*** Excerpted passage ***

There is, of course, little enthusiasm for him personally: his net favourability is not much above zero. But that doesn’t bother Starmer: he thinks the electorate wants low-key, unfussy competence after the eventful but chaotic Tory years.
That does not necessarily mean that his is a method for New Zealand Labour to emulate. Although our National-led government looks chaotic at times, it is also managing to get through much of its agenda, either unanimously or by invoking the coalition’s “agree to disagree” provisions.
It is also unlikely, by 2026, to have achieved the same level of incompetence and dysfunction that the UK Tories built up over a decade and a half. Britain is suffused with a kind of despair that even New Zealand, with its myriad issues, has not yet experienced. Despite the UK tax take being at a post-war high, almost nothing works properly.
To take just one instance: average wages in Britain today are barely higher than they were in 2010. By contrast, they are set to rise here in the next few years. It is possible, of course, that National and its partners may lose the reputation for competence that was the key to their victory over Labour, especially if the economy stagnates. But unless that happens, Hipkins will not be able to rely on a British-style wave of despair to carry him to victory; something more inspiring is likely to be needed.
There are also dangers in Starmer’s small-target strategy, which promises to repair Britain’s creaking public services but with just £7bn annually in tax rises, a tiny amount in the UK context. Every respected thinktank has described this as, in essence, a fantasy. Starmer will either have to raise taxes significantly more than promised, or risk failing to repair public services.
That, in turn, poses a much graver threat. The other big story of the UK election was the rise of the rightwing populist Reform, a party liberally sprinkled with outright racists and led by the Putin apologist Nigel Farage. It looks, at the time of writing, to have attracted around 15% of voters, and, by splitting the rightwing vote, helped Labour win scores of seats.

*** Data excerpts ***

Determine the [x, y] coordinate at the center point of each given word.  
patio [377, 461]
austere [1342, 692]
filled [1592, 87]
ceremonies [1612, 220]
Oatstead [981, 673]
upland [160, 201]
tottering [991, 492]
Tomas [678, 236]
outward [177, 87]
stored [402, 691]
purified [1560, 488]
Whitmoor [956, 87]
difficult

***

Brief 1 »
In the commentary on Starmer and New Zealand Labour, what share of voters did Reform appear to have attracted?
Brief 2 »
Continue the commentary on Starmer and New Zealand Labour from its final sentence.

Exercise output 1 »
Around 15% of voters.

Exercise output 2 »
The most optimistic take is that the Reform vote is essentially a protest one. The country is in such a state, and all “mainstream” politicians so tarred with the Conservatives’ failures, that it is hardly surprising voters have decided to give the establishment a black eye.
If those voters are simply fed up with a crumbling public realm, Labour can win them back by just making things work again: cutting hospital waiting lists, cleaning up sewage, lifting wages. And it does have some noteworthy policies. It will slowly reverse the disastrous 1990s-era privatisation of the railways, clamp down on the worst forms of precarious work, and create a new, publicly owned renewable energy company.
But if, through being unwilling to raise sufficient taxes, Labour cannot repair public services quickly enough, it risks amplifying the Reform vote. Like centre-left leaders the world over, Starmer also struggles to handle immigration as a political issue.
The election was lost through Tory incompetence more than it was won by excitement about the prospectus Labour offered. The latter will need a decade to undo the Conservatives’ wanton destruction. But if Labour cannot govern competently, it will have little to fall back onto, little to generate enthusiasm and loyalty, when it tries to retain voters.
Overall turnout in the election, what’s more, appears to have been painfully low. Labour’s win masks a swathe of problems, and – unless it proves more radical in power than on the campaign trail – the party risks having neither the answers to the problems Britain faces nor a strategy to ward off ugly nationalism. These risks should give pause to anyone in New Zealand looking to take a leaf from the Starmer playbook.